Frage an Timo Müller von Michael K. bezüglich Bildung und Erziehung
Hallo Herr Müller,
wie stellen Sie sich die schulische Entwicklung in den nächsten 10 Jahren im Rheingau Taunus Kreis vor?
Favorisieren Sie das dreigliedrige Schulsystem oder könnten sie sich eine flächendeckende IGS Schulform vorstellen?
Kann eine erhöhte öffentliche Überwachung Ihrer Meinung nach nur Schaden oder auch Vorteile bringen?
Stellen Sie Ihre persönliche Meinung über den Parteienzwang wenn es um strittige Entscheidungen geht?
Vielen Dank für Ihre Mühe.
Mit freundlichen Grüßen
M. K.
Sehr geehrter Herr K.,
hier meine Positionen zu den von Ihnen gestellten Fragen:
1.) Schulformen:
Ich unterrichte neben dem Studium bereits seit 2012 auch einige Wochenstunden Latein an einer IGS. Ich weiß daher aus eigener Erfahrung, dass es für die LehrerInnen eine besondere Herausforderung darstellt, in einer Klasse mit ganz unterschiedlichen Leistungsniveaus jeder Schülerin und jedem Schüler einzeln gerecht zu werden - so, dass niemand den Anschluss verliert, zugleich aber sich niemand wegen Unterforderung langweilt. Ich halte trotz dieser Schwierigkeiten die IGS für die bessere und gerechtere Schulform. Sie erfordert spezielle Ausbildung und Kompetenzen von ihren Lerhkräften, kann aber große Vorteile für die SchülerInnen bieten, wenn diese Voraussetzungen erfüllt sind. Beispielsweise können durch Lerntandems, "team teaching" & Co. schwächere und stärkere SchülerInnen wechselseitig voneinander profitieren. Zudem ist ein Aufstieg während der Bildungskarriere viel leichter und unkomplizierter möglich als im dreigliedrigen Schulsystem mit seiner strikten Trennung. Viele meiner Freunde haben in ihrer Schulzeit selbst die Schulform gewechselt und z.B. nach der Mittleren Reife noch ein sehr erfolgreiches Abitur abgelegt. Sie mussten allerdings oft unverhältnismäßig größere Schwierigkeiten dazu überwinden als diejenigen, die von Anfang an auf dem Gymnasium waren (Bürokratieaufwand beim Wechsel, unterschiedliche Stoffcurricula etc.). In einer IGS ist das viel leichter: Wenn sich irgendwann in der Schullaufbahn das Leistungsniveau ändert, muss man nicht erst die Schule wechseln, seine Klassengemeinschaft und den Freundeskreis wechseln usw. - sondern man macht einfach am Ende einen anderen Abschluss. Das halte ich für fairer und besser als das derzeitige System, in dem man Schicksalsentscheidungen bei Zehnjährigen trifft.

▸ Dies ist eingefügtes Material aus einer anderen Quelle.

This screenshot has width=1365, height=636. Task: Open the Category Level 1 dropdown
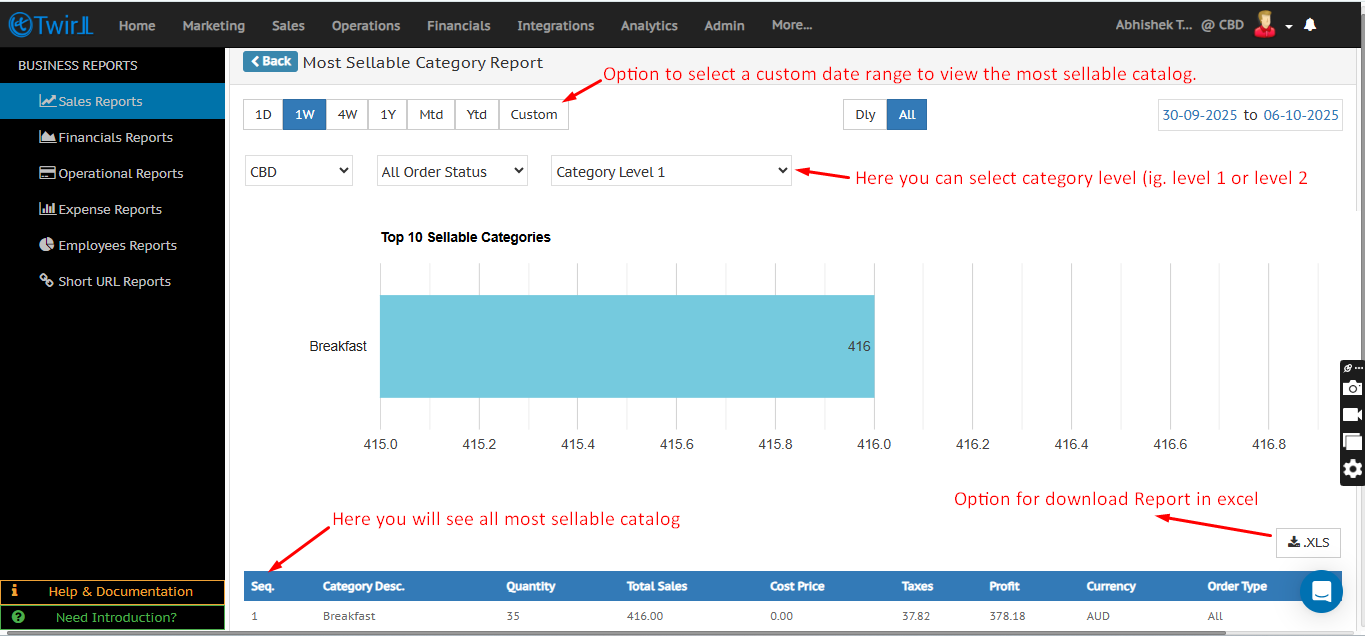pyautogui.click(x=671, y=171)

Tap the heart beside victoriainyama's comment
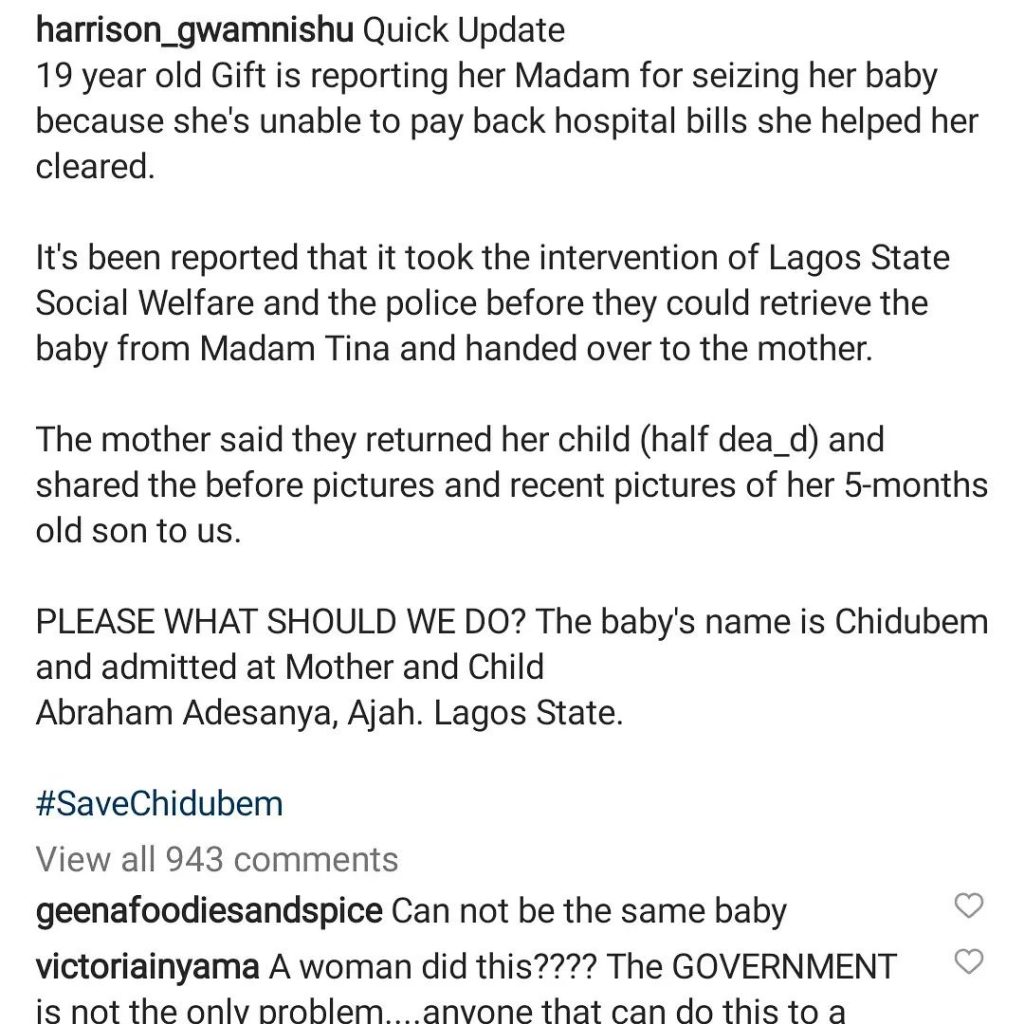pos(968,963)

2.) Überwachung - nur Nachteile oder auch Vorteile?:
Für den Staat hat eine Überwachung natürlich auch Vorteile, beispielsweise kann man im Nachhinein Verbrechen besser aufklären. Aber Überwachungsmaßnahmen wie z.B. Videoüberwachung, Staatstrojaner, Vorratsdatenspeicherung etc. stellen einen derart massiven und schwerwiegenden Eingriff in die Persönlichkeitsrechte des betroffenen Bürgers dar, dass ich sie nach sorgfältiger Güterabwägung für unverhältnismäßig halte und daher strikt ablehne.
3.) Parteienzwang oder Gewissen?:
Das kann ich kurz machen, denn das Grundgesetz ist dazu eindeutig: "Sie [die Abgeordneten] sind Vertreter des ganzen Volkes, an Aufträge und Weisungen nicht gebunden und nur ihrem Gewissen unterworfen." (GG Art. 38 Abs.1). Insofern kann und darf es eigentlich keinen Fraktionszwang (und schon gar keinen Parteienzwang) geben. Daher stimme ich selbstverständlich so ab, wie es mein Gewissen mir vorgibt, auch wenn das möglicherweise manchmal nicht mit der Parteilinie übereinstimmen mag. Das ist die Freiheit des Mandats, die die Väter und Mütter des Grundgesetzes dort aus gutem Grund und völlig zurecht festgeschrieben haben. In diesem Zusammenhang finde ich es dann übrigens auch einen erstaunlichen Vorgang, wenn einzelne Abstimmungen (zuletzt z.B. über die "Ehe für alle") ausdrücklich zur Gewissensfrage erklärt werden und der "Fraktionszwang" ausdrücklich aufgehoben wird. Nach dem Wortlaut des Grundgesetzes sollte das eigentlich eine Selbstverständlichkeit für jede Abstimmung sein!